6. Always be the bigger person.
Nothing will annoy your enemies more than seeing you be kind, regardless of how you’ve been treated.
7. If the decision you made scares you, you’ve made the right one.
The safe choice is almost never the most satisfying choice in the end.
8. You don’t have to listen to what everyone else is listening to.
When I got my driver’s license and began to drive my friends around, I found myself constantly apologizing for the “dad music” I liked to play in my car and sometimes even found myself fumbling to change to a station that played music from this century until I eventually realized that no one really cared what I was listening to. So I stopped caring too. Whether you like rap, country, rock, classical, EDM, smooth jazz or anything else, music is music. So, now I belt Steve Miller Band’s “The Joker” with the window wide open and don’t care who hears.
9. It’s OK to move on.
I’ve always loved theater. I was convinced that I wanted to perform for the rest of my life. However, as I grew older and older, I became burnt out. Rehearsals became more and more of a chore to attend. I went through a strange kind of identity crisis until I realized that this is a normal thing. As we grow older, it’s only natural to change and decide to follow new paths. While theater will always be an important part of my life and you can bet that I’m buying tickets as soon as Sutton Foster announces her next return to Broadway, I’ve accepted that it’s time for me to put away my own character shoes for now in order to pursue my new passions.
10. The bad teachers will have just as big of an impact on you as the good ones will.
Throughout my public school career, I have had at least 65 different teachers. I just counted. That’s not even counting all of the student teachers, in class support teachers and the long-term substitutes. It’s needless to say that within those 65, I’ve had exciting teachers, boring teachers, brilliant teachers, funny teachers, creative teachers, creepy teachers, lazy teachers, strict teachers, laid back teachers, teachers who try too hard, teachers who don’t try enough and just about everything else in between. I’ve come to learn that the good teachers will inspire you to reach your full potential by making you believe that you can, but the bad teachers will also eventually inspire you to reach your full potential just by making you believe that you can’t.
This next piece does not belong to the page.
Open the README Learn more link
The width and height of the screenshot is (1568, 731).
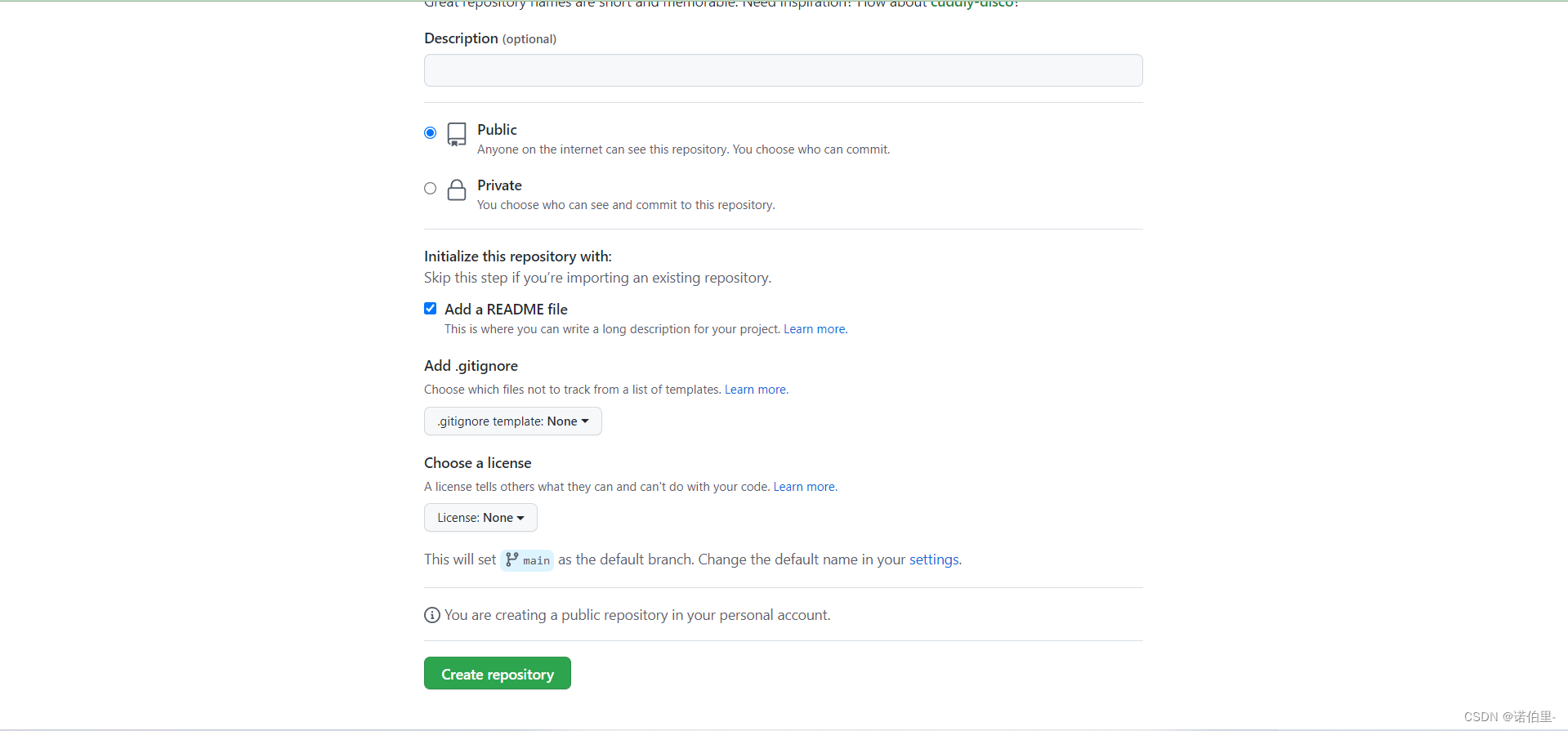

11. If someone wants to be your friend, let them.
If you ever feel lonely, try focusing on the people who want to be friends with you, rather than wasting so much energy on trying to be friends with people who couldn’t care less.
12. Always get the cops involved when you get into a fender bender in the Wawa parking lot.
No matter how minor the damage. Just call them.
13. Look back at the memories fondly…
14. But look forward to the bigger and better things that are ahead.
Don’t be one of those people that peaks in high school.
15. Junioritis is a thing, but it’s much different and much less severe than senioritis.
I’ve found that senioritis is the yearning to graduate and start your life, while junioritis is the yearning to finally have the experiences and privileges that come with being a senior. Neither of which would I wish upon my worst enemy.
16. Be selfish sometimes.
I know it may be hard to convince yourself of this, but it is alright to make the choice that is the best one for you.
17. I’ve got a lot of living to do.
This is not the end, but only the beginning of the big, crazy, beautiful open book that is the rest of your life. From this point on, only you hold the pen. That being said, write on!
To my fellow members of the class of 2017, this is our time! Think about the lessons you have learned and carry them with you always as you live the unique, extraordinary life that only you can lead.